それがわかったからといってネタバレにはならない。べつにそれが重大な秘密だったりはしない。そもそも、その相談欄にしても、読者層を拡大するための思いつきのようなもの。男が娘を名乗って回答を書く、そのことがすでに、乗りの軽さを示しているし、現に、主人公の上司との会話でも、そういった調子が望まれているらしいことがうかがえる。ところが、この‘孤独な娘’(最後まで名前は明かされない)がどうも変な感じになっていく。
変な感じになっていくのは主人公だけでなく、上司も、付き合ってる女の子も含め、周囲のひとたちが少しずつ変な空気になってしまう。
新聞、雑誌の身の上相談に投稿する人ってどういう人なんだろう。
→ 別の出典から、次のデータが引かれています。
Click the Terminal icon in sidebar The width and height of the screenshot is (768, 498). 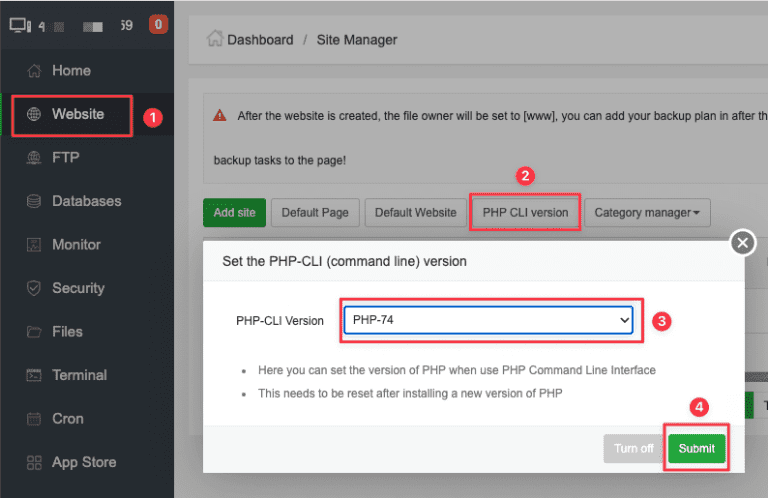point(34,375)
ちょっと想像つかない。悩みは誰でも抱えることがある。しかし、それを新聞に投稿するか?。
「理解できないよな(笑)」
みたいなことだから、‘孤独な娘’という人を食った偽名がすでに、この身の上相談自体が、最初から「誤配」が仕組まれているとほのめかしている。はなっから‘相談する相手を間違ってますよ’といいつつ回答する、そういう構造であるはずだった。しかし、新聞の投稿欄に相談を寄せる側とそれに答える側が、どこかで奇妙に反転するみたい。この世がじつは新聞の投稿欄のようなものにすぎなくて、「キリスト」が実は‘孤独な娘’のようなものにすぎないとしたら?。そんな悪夢を頭によぎらせるという点で、これはなかなか大した小説だと思う。
さっき、梶井基次郎と比較したけれど、今調べてみたら、梶井基次郎とナサニエル・ウェストの年齢は二つしか違わなかった。だから、空気は第二次大戦前夜の若者の空気を共有しているかもしれない。
ところで、さっき「誤配」と言ったけれど、先月か今月かの文藝春秋に石原千秋という人の「村上春樹と夏目漱石 国民作家のまなざし」という面白い記事があった。夏目漱石の「こころ」と村上春樹の「ノルウェーの森」を、フランスの哲学者ジャック・デリダの「誤配」という言葉で比較していた。「誤配」つまり、メッセージが本来の宛先とは違う相手に届くことだが、「誤配」の物語だと思って、「こころ」と「ノルウェーーの森」をみると、その構造がよく似ているという。これは面白かった。